Christian Ngan (born 23 December 1983, Douala, Cameroon) is a Cameroonian businessman, and the owner of Adlyn Holdings and Madlyn Cazalis Group, which has interests in cosmetics, agribusiness and real estate. The company designs, manufactures, transports natural beauty products and operates in Central Africa and West Africa. 

In 2014 and 2015, Ngan was listed in Forbes magazine's "30 Most Promising Young Entrepreneurs in Africa".

Early life and education

Christian Ngan, was born in Douala on 23 December 1983 into a middle-class Christian Cameroonian family, and spent his childhood in Yaoundé. In 2002, after his baccalauréat, he went to study in France. He initially studied economics at Panthéon-Assas University, then received a bachelor's degree in Business Administration, a master's degree in management, and a master's degree in International Affairs from Pantheon-Sorbonne University.
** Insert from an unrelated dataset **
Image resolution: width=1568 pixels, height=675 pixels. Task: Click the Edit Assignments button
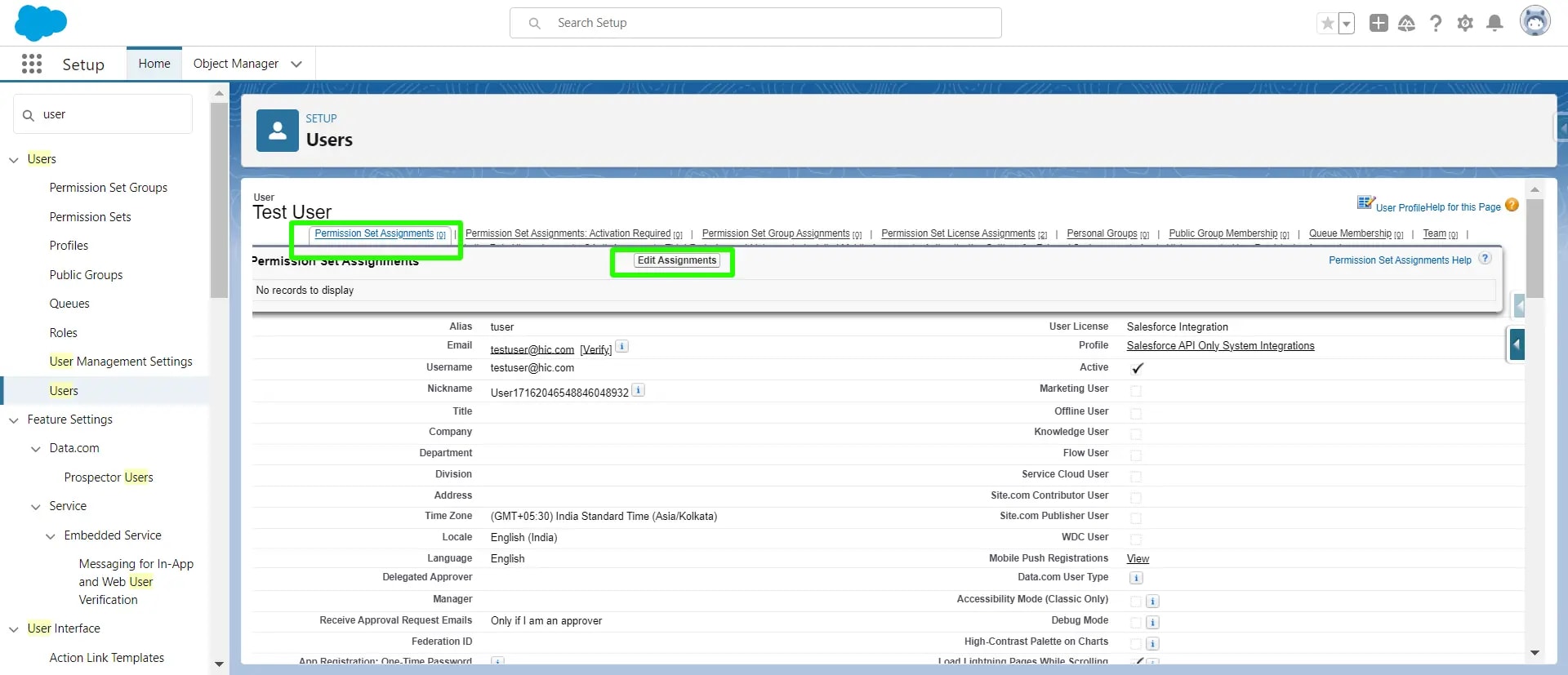676,260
In 2010, he received a master's degree in Financial Engineering from EMLYON Business School in Lyon. In 2017, he attended the Global Strategic Leadership Program at the Wharton School of the University of Pennsylvania and the Agribusiness Program at the Harvard Business School in 2018.

Career

Ngan worked as an Associate at Findercod, an Investment Banking firm in Paris where he dedicated himself to the long-term financing and Private Equity areas. In 2010, he worked within the Corporate Finance division of Quilvest Group, a Family Office and Private Equity fund with $36 billion assets under management. Ngan worked essentially on mergers, acquisitions, and fundraising assignments in numerous sectors such as Cleantech, Technology, Media, Telecom, Financial Services, and Luxury. He previously worked at Société Générale Credit and Investment Banking in Paris as a Leveraged Buy-Out Analyst and spent several months at the Ministry of the Economy and Finance in Cameroon as an Economic Research Assistant.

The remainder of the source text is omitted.